__Task statement__
Find each row below that contains the word "This" with matching capitalization, and copy those rows out in full.

__Data to use__

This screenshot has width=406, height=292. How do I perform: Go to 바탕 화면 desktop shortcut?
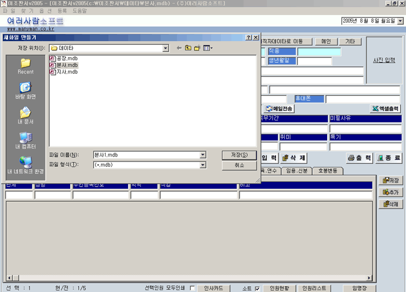(x=26, y=91)
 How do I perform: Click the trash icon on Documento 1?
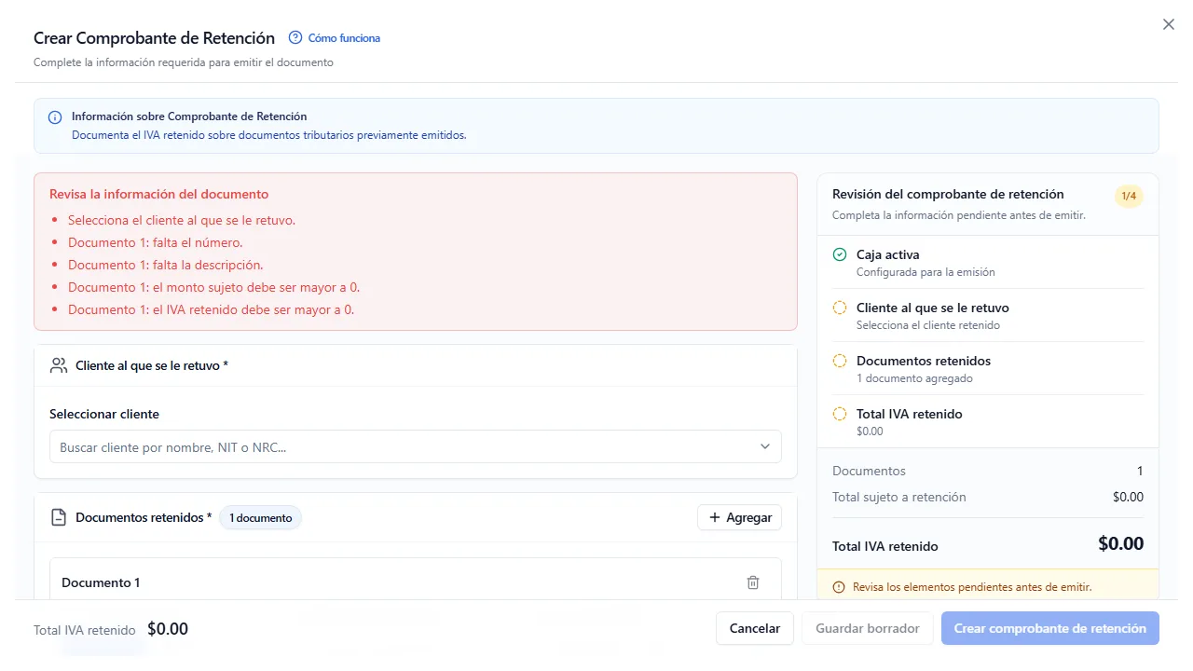[x=753, y=582]
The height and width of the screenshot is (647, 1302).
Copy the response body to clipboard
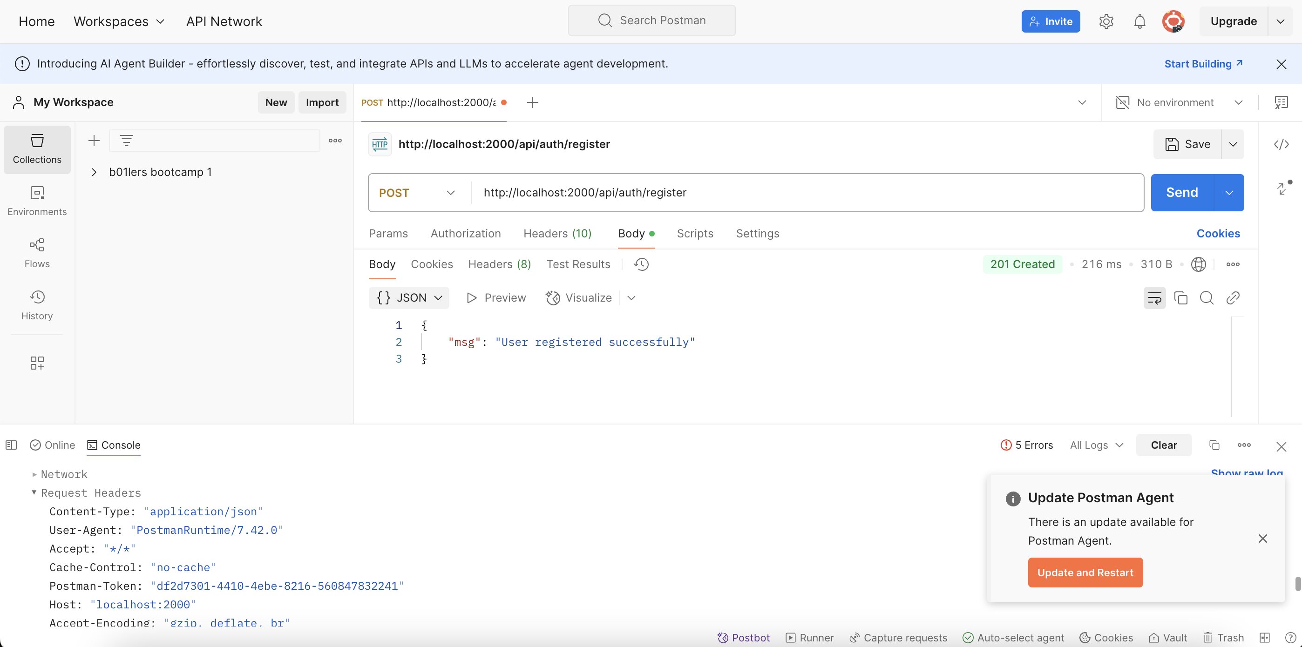coord(1181,298)
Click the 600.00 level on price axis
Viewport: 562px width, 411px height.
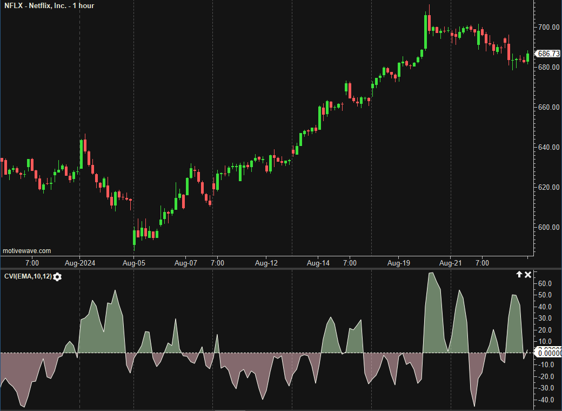(x=548, y=227)
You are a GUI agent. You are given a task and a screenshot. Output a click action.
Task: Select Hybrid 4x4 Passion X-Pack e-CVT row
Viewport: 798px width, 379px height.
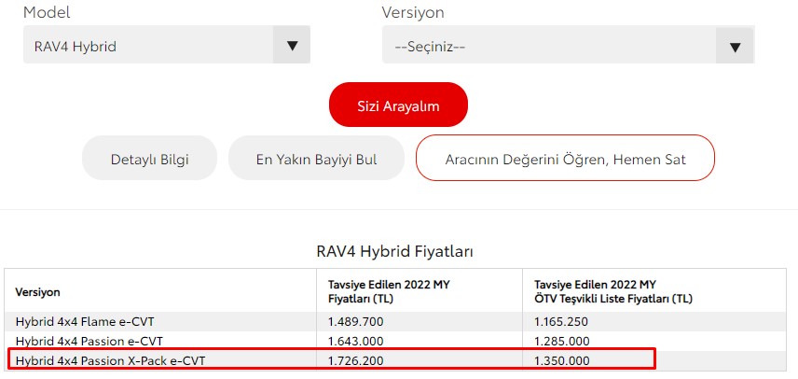398,360
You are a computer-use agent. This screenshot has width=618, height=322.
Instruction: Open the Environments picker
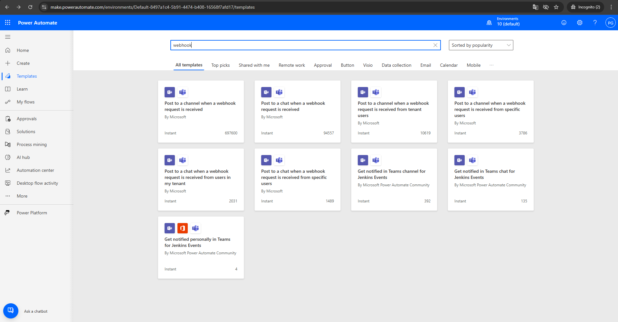click(x=504, y=22)
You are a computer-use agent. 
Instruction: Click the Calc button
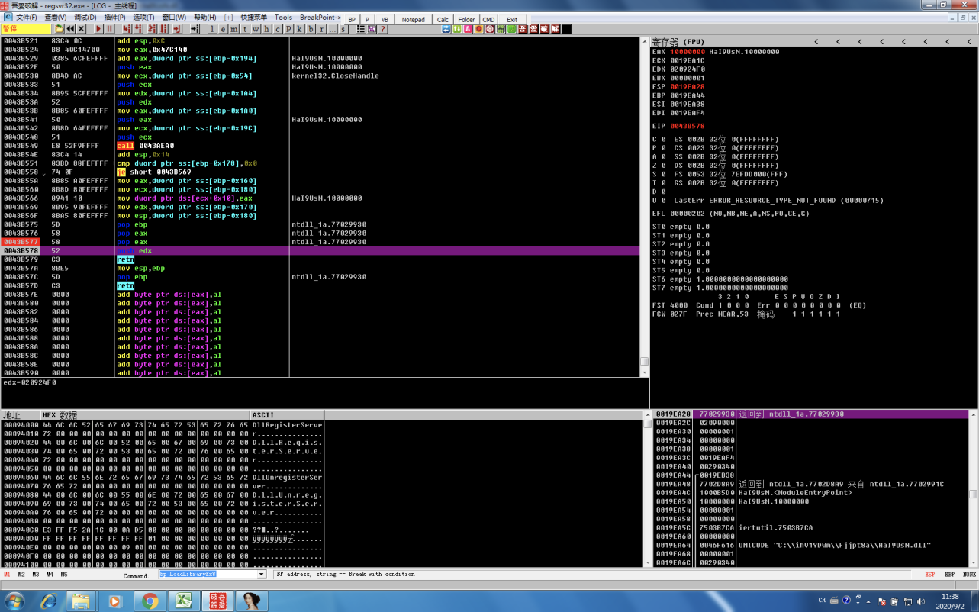pyautogui.click(x=443, y=19)
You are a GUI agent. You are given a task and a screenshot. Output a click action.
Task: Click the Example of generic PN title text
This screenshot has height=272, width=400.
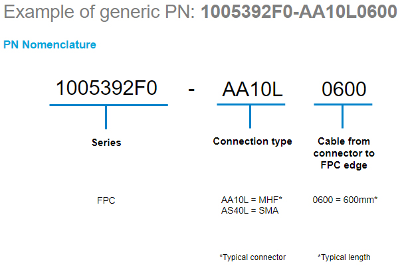100,12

__Final result__
This screenshot has width=406, height=292. How do I perform: Go to 바탕 화면 desktop shortcut?
You are a computer-use agent. This screenshot has width=618, height=322.
This screenshot has height=272, width=400.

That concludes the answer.